The Panel convened in Australia at the Greenhouse 2009 climate change conference to consider new research that could build an understanding of changes in the behaviour of ENSO. ENSO is a naturally occurring phenomenon causing climate variability that originates in the tropical Pacific region and influences ecosystems, agriculture, freshwater supplies, hurricanes and other severe weather events worldwide.

“There is an increasing body of evidence pointing to significant changes in Pacific Ocean climate as a consequence of global warming,” says co-author, Dr Wenju Cai from CSIRO’s Wealth from Oceans Flagship.

“What we are attempting to clarify is how those changes will enhance or moderate ENSO and, in Australia’s case, deliver stronger or weaker El Niño events which would have vastly different implications,” he says.

Dr Cai and Dr Scott Power, a Bureau of Meteorology scientist at the Centre for Australian Weather and Climate Research were members of the international team of authors of the Nature Geoscience paper; The impact of global warming on the tropical Pacific Ocean and El Nino.

“There is an increasing body of evidence pointing to significant changes in Pacific Ocean climate as a consequence of global warming”

Dr Wenju Cai

Dr Power says ENSO will continue to have a profound influence on climate around the world over the coming century “ This report shows, however, that determining how ENSO will change in response to further global warming and what this means for Australia and our Pacific neighbours is a real challenge.”

The report concludes that rising global temperatures will bring change to the Pacific region in several ways: tropical easterly trade winds are expected to weaken; surface ocean temperatures are expected to warm fastest near the equator; and, the thin water layer separating the ocean’s upper surface layer from its calm deep water below (the thermocline) is expected to become narrower and less deep.

“During El Niño events, weakening trade winds slosh warm water to the eastern equatorial Pacific and this reduces the east-west ocean temperature difference across the Pacific Ocean,” Dr Power says.

 “This reduction further weakens the winds to produce a reinforcing feedback loop that makes El Niño  grow.”

On the other hand, as the ocean temperature increases along the equator, enhanced cloud cover will curtail the growth of El  Niño.” Global warming causes changes in ocean temperatures, ocean currents, winds and clouds and these changes alter the strength of these feedbacks.

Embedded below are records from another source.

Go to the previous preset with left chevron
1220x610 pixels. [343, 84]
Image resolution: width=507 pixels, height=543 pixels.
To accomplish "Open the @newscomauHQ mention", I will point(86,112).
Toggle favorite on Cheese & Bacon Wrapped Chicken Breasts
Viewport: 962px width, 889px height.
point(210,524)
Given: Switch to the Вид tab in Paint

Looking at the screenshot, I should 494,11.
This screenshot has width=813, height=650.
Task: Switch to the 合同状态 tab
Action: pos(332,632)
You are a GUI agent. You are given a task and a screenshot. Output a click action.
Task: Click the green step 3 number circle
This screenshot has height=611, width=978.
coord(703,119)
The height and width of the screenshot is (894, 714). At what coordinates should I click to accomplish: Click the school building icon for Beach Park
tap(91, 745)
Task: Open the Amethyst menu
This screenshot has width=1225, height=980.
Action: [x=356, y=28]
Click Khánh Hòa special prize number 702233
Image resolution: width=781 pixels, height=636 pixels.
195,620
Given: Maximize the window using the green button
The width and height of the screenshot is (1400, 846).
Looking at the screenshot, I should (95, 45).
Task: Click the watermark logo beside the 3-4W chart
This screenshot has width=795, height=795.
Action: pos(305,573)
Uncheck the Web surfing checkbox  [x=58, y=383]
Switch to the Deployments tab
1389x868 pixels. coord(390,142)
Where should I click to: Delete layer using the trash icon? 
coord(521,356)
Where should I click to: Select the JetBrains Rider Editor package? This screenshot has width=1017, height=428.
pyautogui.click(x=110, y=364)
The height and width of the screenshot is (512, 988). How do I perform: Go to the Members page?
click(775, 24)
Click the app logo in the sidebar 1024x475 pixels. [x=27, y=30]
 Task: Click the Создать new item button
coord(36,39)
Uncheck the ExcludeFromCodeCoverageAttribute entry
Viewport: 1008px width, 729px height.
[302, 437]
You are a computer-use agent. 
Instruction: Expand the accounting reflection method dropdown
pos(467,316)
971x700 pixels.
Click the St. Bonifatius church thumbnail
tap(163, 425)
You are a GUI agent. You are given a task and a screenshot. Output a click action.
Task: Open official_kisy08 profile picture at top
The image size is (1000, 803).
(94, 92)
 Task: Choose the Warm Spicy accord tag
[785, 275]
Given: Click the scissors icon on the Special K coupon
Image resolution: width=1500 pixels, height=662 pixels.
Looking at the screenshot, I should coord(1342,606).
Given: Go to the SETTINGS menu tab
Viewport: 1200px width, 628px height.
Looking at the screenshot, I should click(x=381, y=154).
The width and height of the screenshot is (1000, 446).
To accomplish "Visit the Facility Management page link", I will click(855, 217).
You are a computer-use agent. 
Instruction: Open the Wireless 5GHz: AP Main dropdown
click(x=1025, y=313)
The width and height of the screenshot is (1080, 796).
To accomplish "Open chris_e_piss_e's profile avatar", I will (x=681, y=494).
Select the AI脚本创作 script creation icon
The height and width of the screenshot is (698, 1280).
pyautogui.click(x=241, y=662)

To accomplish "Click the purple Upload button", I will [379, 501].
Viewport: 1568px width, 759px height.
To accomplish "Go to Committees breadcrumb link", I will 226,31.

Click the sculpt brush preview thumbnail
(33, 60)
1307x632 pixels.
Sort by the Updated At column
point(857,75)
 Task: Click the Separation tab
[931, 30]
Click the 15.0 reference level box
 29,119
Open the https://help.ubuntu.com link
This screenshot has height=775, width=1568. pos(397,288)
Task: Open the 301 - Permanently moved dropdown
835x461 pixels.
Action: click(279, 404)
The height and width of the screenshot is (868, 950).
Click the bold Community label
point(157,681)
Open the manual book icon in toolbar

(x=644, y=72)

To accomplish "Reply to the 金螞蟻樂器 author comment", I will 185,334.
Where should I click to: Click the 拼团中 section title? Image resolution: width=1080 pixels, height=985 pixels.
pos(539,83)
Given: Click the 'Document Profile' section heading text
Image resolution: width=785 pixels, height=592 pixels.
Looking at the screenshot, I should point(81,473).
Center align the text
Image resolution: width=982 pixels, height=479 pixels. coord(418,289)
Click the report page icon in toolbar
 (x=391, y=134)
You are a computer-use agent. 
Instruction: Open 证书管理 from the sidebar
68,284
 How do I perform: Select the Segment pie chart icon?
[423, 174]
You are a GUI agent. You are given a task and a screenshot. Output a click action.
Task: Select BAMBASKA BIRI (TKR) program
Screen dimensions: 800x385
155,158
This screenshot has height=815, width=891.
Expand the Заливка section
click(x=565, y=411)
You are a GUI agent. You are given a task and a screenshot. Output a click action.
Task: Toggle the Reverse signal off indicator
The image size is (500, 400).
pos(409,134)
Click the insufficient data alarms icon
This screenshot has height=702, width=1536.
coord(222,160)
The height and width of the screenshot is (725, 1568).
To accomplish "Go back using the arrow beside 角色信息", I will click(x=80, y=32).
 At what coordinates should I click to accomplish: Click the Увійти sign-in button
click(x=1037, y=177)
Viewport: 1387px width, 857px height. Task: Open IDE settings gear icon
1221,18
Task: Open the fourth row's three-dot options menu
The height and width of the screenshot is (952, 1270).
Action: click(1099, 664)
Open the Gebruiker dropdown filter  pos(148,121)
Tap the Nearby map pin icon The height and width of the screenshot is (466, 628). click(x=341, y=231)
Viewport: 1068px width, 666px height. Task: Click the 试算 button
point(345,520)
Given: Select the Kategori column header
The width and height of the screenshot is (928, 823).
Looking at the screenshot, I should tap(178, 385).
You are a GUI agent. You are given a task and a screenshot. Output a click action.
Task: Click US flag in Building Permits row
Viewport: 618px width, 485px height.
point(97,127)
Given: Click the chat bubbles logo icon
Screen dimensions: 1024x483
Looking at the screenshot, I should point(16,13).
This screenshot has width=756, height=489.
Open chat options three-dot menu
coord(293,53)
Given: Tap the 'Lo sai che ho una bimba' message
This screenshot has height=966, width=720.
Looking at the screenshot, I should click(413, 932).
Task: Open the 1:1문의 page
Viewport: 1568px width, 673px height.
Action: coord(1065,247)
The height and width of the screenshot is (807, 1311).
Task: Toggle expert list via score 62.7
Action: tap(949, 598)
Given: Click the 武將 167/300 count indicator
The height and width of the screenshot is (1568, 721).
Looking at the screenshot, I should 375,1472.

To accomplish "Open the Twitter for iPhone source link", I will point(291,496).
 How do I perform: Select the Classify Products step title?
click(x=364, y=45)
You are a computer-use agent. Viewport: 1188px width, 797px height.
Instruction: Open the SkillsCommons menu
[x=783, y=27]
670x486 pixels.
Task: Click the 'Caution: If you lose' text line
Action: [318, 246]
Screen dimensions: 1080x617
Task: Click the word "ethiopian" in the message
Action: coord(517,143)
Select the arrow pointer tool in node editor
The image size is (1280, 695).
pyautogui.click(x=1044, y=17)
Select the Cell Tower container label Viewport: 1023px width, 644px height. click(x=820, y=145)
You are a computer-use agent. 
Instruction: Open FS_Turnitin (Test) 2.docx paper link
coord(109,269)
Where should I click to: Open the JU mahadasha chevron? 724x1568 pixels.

This could change the character of ENSO and the impact that ENSO has on countries like Australia.”

Dr Cai says quantifying changes to the many competing feedbacks underlying ENSO is very difficult.

“Clouds in particular are such a difficult feature to represent in models and cloud feedbacks remain the largest uncertainty in the global climate models.”

“Year-to-year ENSO variability is controlled by this delicate balance of such amplifying and damping feedbacks. 

“While the possibility of large changes in ENSO cannot be ruled out, research conducted to date does not yet enable us to say precisely whether ENSO variability will be enhanced or moderated, or how the frequency of events will change,” Dr Cai says.

The authors suggest further research directions and coordination efforts that would continue to improve science’s understanding of, and ability to accurately model ENSO, and enable researchers to predict the level of ENSO activity in the short-term (10 to 30 years).

The paper’s lead author is Dr Matt Collins from the Met Office Hadley Centre in the UK.